It’s hard to believe it was just one year ago that 76-year-old Richard Biddle, a retired pastor, was experiencing a health scare involving his heart that left him relying on his faith as he prayed, wondering if his journey back to recovery would ever be successful.
Biddle’s health problems began when he found himself literally unable to sleep, along with experiencing breathing problems and frightening heart palpitations. Each time he lay in bed, his heart rate would either slow down to 30 beats per minute, or race to 150 per minute. It was a terrifying feeling, Biddle recalled, which left him afraid and confused.
Biddle sought the medical expertise of Raymond Chen, MD, a cardiovascular surgeon at Kaiser Permanente Los Angeles Medical Center, and was told he needed to have surgery the next day to treat extreme atrial fibrillation, also known as AFib.
“Atrial fibrillation is an irregular and often rapid heart rate that can increase your risk of stroke, heart failure, and other heart-related complications,” said Dr. Chen. “Atrial fibrillation symptoms often include heart palpitations, shortness of breath, and weakness. This was the case with Mr. Biddle, and he needed surgery to rectify this serious health concern.”
That was only the beginning!
Richard suffered 2 heart attacks and had 3 different heart surgeries performed by Dr. Chen in a 2-week period, including coronary artery bypass grafting. Lastly, a permanent pacemaker was implanted.
Upon returning home, anxiety filled Richard’s mind, as he found himself unable to perform routine physical activities. “For years, I have prayed for others and now I was relying upon my faith, as I followed the doctor’s orders and hoped for a successful recovery,” he said. “I couldn’t walk by myself; I could hardly do anything. I wanted to get back to normal, but didn’t know if I ever would.”
Heart of innovation: cardiac care at home
Upon discharge from the hospital, Richard was enrolled in Kaiser Permanente’s Home-Based Cardiac Rehabilitation Program, a virtual program.
“Through this program, patients are at home under the supervision of medical staff as they follow outpatient rehabilitation instructions that include regular exercise,” said Azure K. Looney, RN, who heads the Cardiac Rehabilitation Program in the Antelope Valley and Panorama City. “Their daily activity is monitored by medical staff and has check-in points along the way to ensure progression.”
The goal is for the patient to engage in exercises based on his or her ability, 5 days a week for 30 minutes per day, Looney continued. Examples of exercise include walking, stationary biking, chair exercises, and swimming.
Richard was provided with a smartwatch that tracked his exercises, duration of exercise, heart rate, as well as any problems he experienced while exercising such as chest pain, dizziness, nausea, and unusual breathing.
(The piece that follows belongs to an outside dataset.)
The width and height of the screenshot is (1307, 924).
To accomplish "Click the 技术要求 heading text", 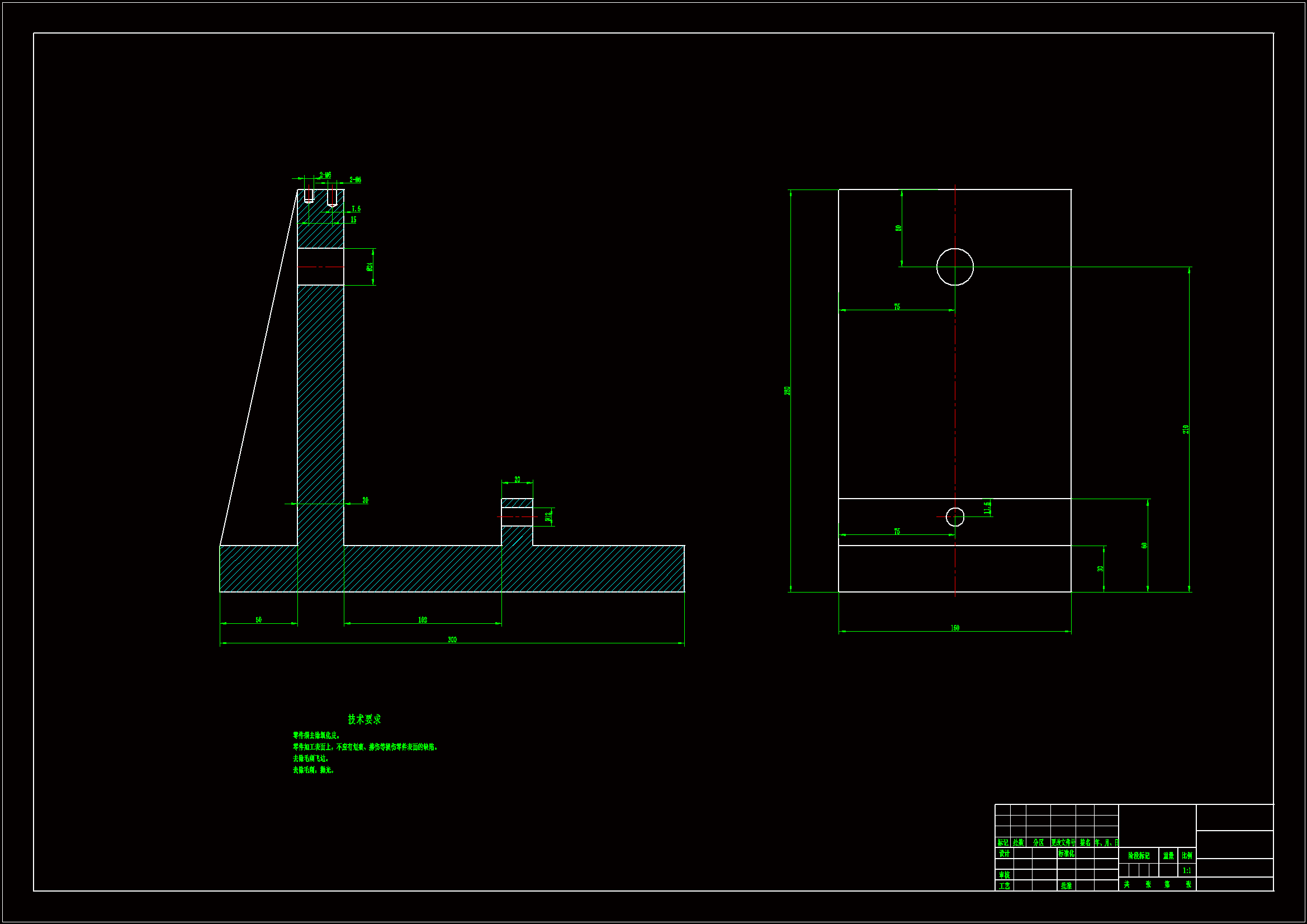I will pyautogui.click(x=364, y=719).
His results were uploaded daily from his smartphone to a clinical dashboard at Kaiser Permanente Antelope Valley Medical Offices, and monitored daily by a registered nurse.
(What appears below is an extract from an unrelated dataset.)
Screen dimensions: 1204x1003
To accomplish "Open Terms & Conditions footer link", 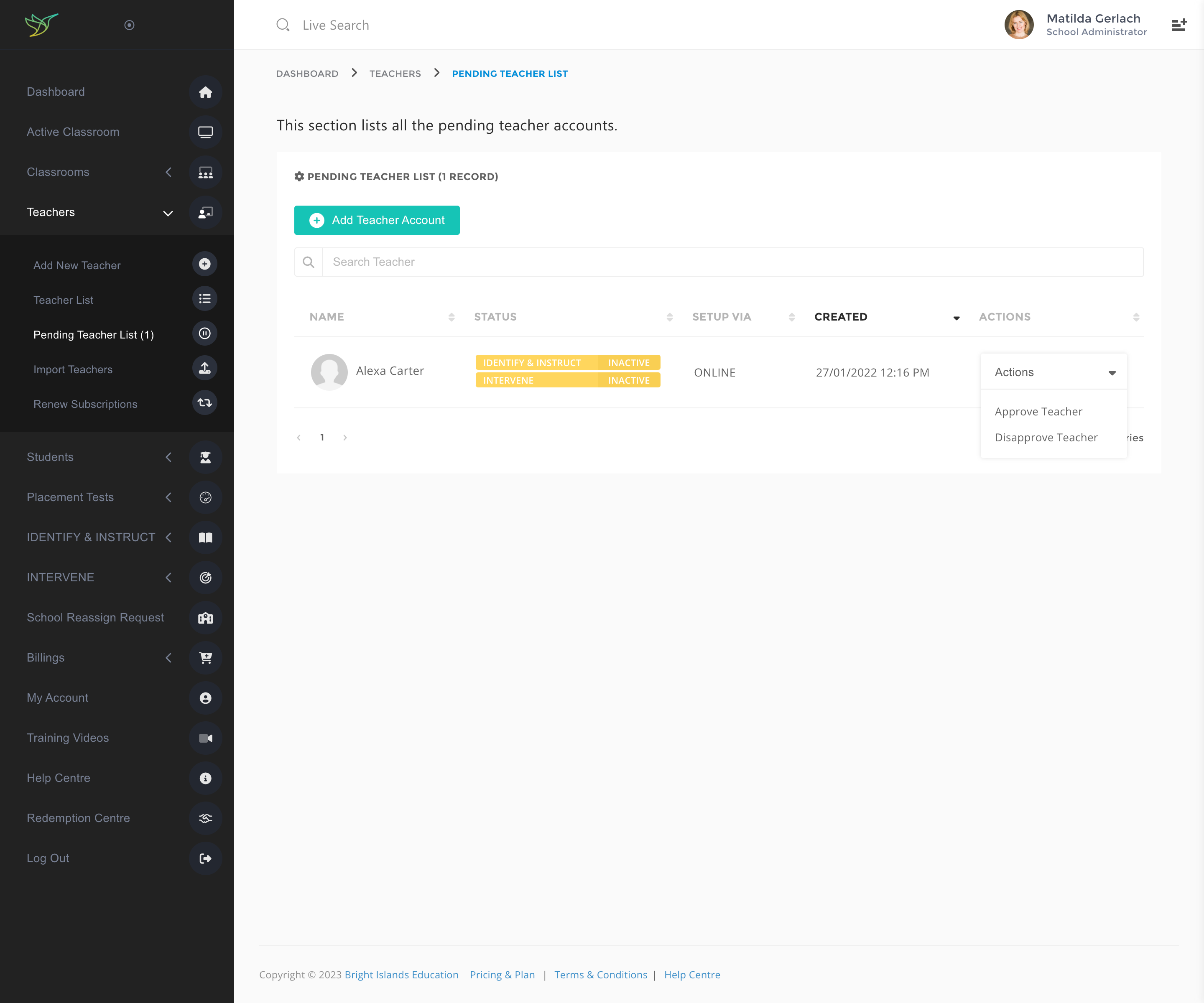I will [600, 974].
“If there’s a concern, we contact the patient to discuss how we can resolve the issue,” Looney said. “Our patients’ safety is the first priority. A registered nurse will also call patients once a week to discuss their cardiac rehabilitation progress, and answer any questions they may have.”
Unlike traditional cardiac rehabilitation programs where patients only interact with their provider for 30 minutes a week, this program provided 24/7 care and support from the health care team.
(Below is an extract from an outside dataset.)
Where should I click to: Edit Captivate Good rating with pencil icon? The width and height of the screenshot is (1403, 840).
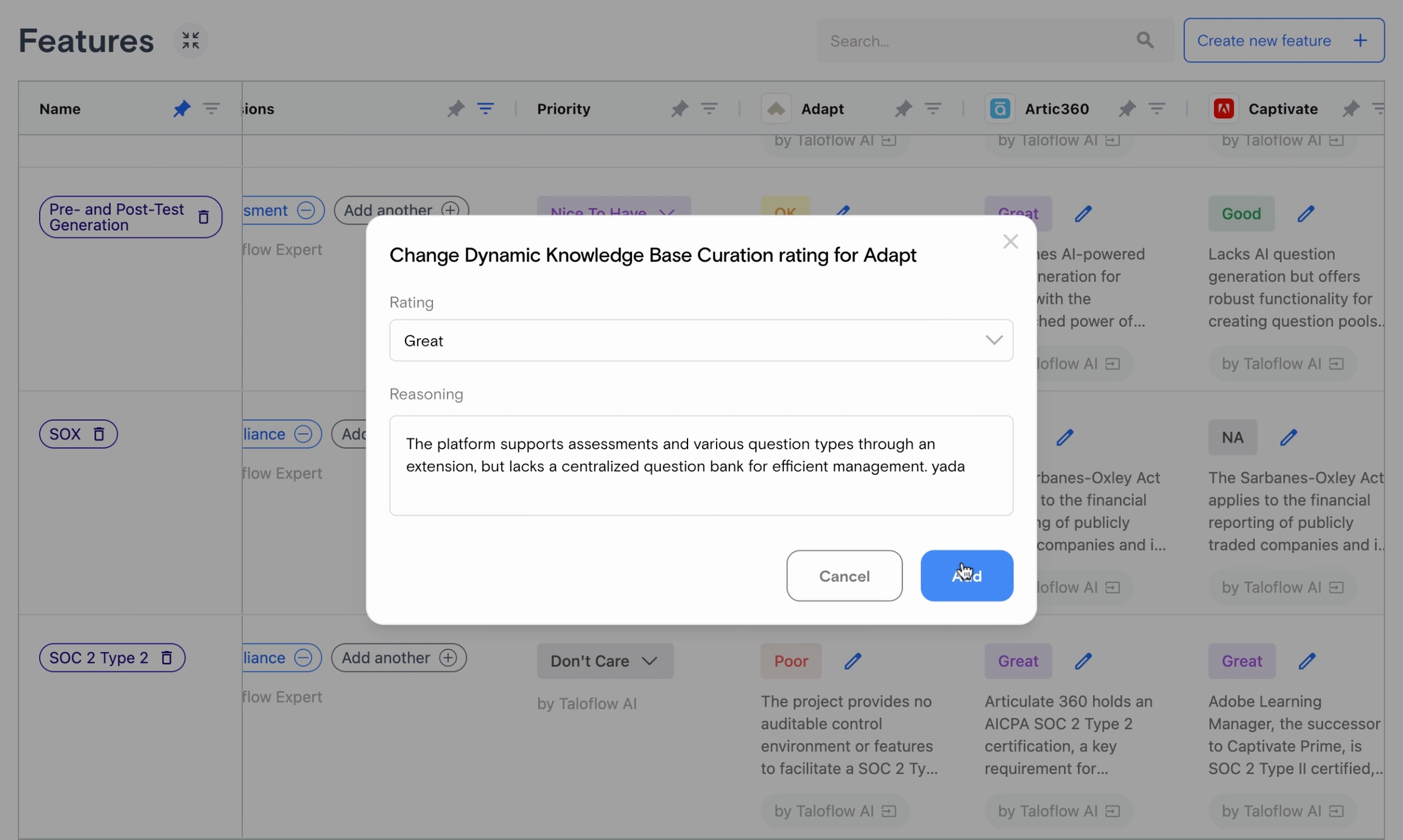tap(1306, 214)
Redemption: one heartbeat and one ‘step’ at a time
Richard, his cardiologist, and medical team are highly pleased with his personal success in the program, which lasted 8 weeks. To his delight, Richard has become 63 percent more physically active, and is able to help his wife, Joan, with household chores and grocery shopping, something he was unable to do previously when his activity level was so low when he started the program. His daily steps have also increased from as little as 150 steps per day to more than 3,000 steps today.
“When I first enrolled in this program, I started walking around the house and on the porch, 150-200 steps per day,” Richard recalled. “Then, I began going outside and walking around the block. I went from 1 block to 2, from 2 blocks to 3, and finally I got up to walking a mile-and-a-half.
“The program worked, and exercising in my home environment made all the difference,” Richard continued. “I’m certain that without it, I wouldn’t be walking, I wouldn’t be driving my car anymore, and most likely, I would be in a wheelchair.”
Richard expressed the best part is that he is no longer unsure of engaging in physical activity following his heart surgeries nor does he fear the future.
The Home-Based Cardiac Rehabilitation Program has now been rolled out across Kaiser Permanente in Southern California with more than 1,400 enrollees and 1,000 graduates. In 2019, it anticipates about 5,000 enrollees in Southern California, with plans to expand to other regions.